If a taxpayer acquired the property after 20 August 1991, the cost base will include third element costs — i.e. costs of ownership. These costs include:
These costs are deductible as occupancy costs to the extent that they are incurred in relation to a place of business within the taxpayer’s home. The non-deductible portion is added to the cost base.
As a variation to the basic case example above, assume that Clare’s ownership costs amounted to $30,000 per year. She was entitled to deduct $30,000 × 15% = $4,500 per year as home office expenses.
The remaining 85 per cent — i.e. $25,500 — were added to the cost base of the dwelling as third element costs.
Capital gain on disposal = $700,000 less [$400,000 +( $25,500 × 10 years)] = $700,000 less $655,000 = $45,000.
Disregarding s. 118-190, Clare would be entitled to a full MRE and her taxable gain would be nil.
On applying s. 118-190, Clare increases her capital gain of nil by 15 per cent as follows:
Increase in capital gain = $45,000 × 15% = $6,750
Clare’s capital gain (before CGT discount) is therefore $0 + $6,750 = $6,750.

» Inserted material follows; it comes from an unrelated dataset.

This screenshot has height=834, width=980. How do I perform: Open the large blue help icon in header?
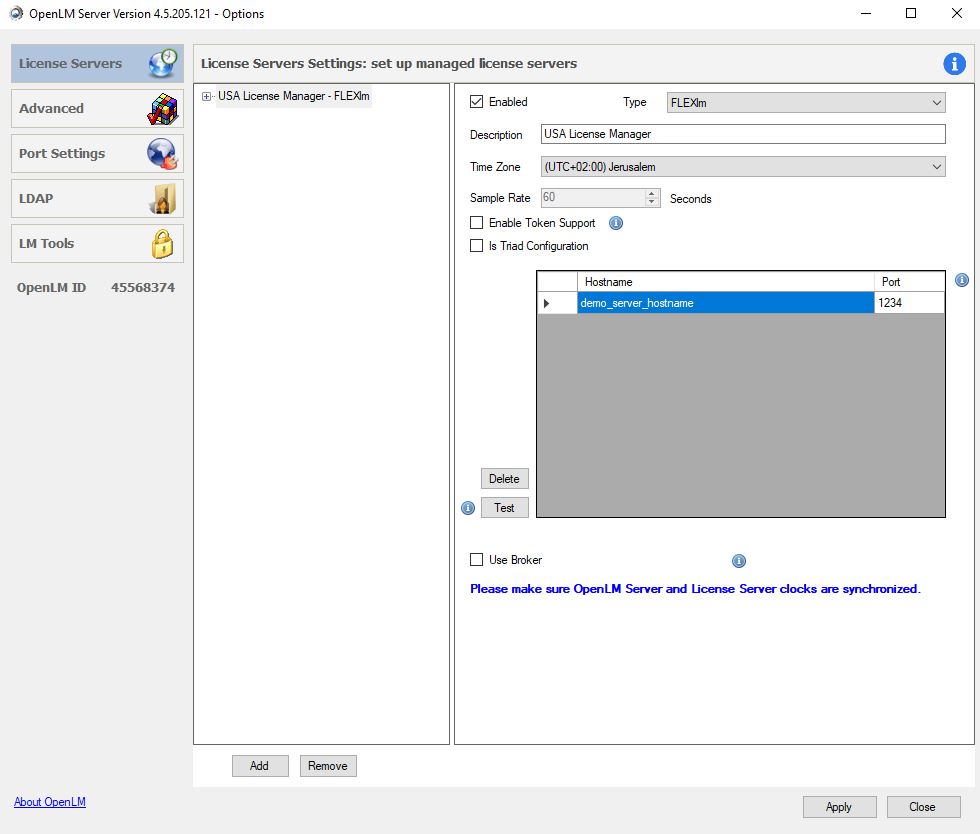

As as further variation, assume that Clare’s ownership costs were $50,000 per year. she was entitled to deduct $50,000 × 15% = $7,500 per year as home office expenses.
The remaining 85 per cent — i.e. $42,500 — were added to the cost base of the dwelling as third element costs.
Cost base at time of disposal = $400,000 +( $42,500 × 10 years) = $842,500
The cost base ($842,500) exceeds the consideration ($700,000). The capital gain is reduced to nil but no capital loss arises. This is because a reduced cost base for the purposes of calculating a capital loss excludes third element costs.
On applying s. 118-190, the increase in Clare’s capital gain = $0 x 15% = $0
Therefore Clare has no capital gain or capital loss arising from the disposal where the inclusion of the costs of ownership in the cost base ensures that the cost base is equal to or exceeds the consideration.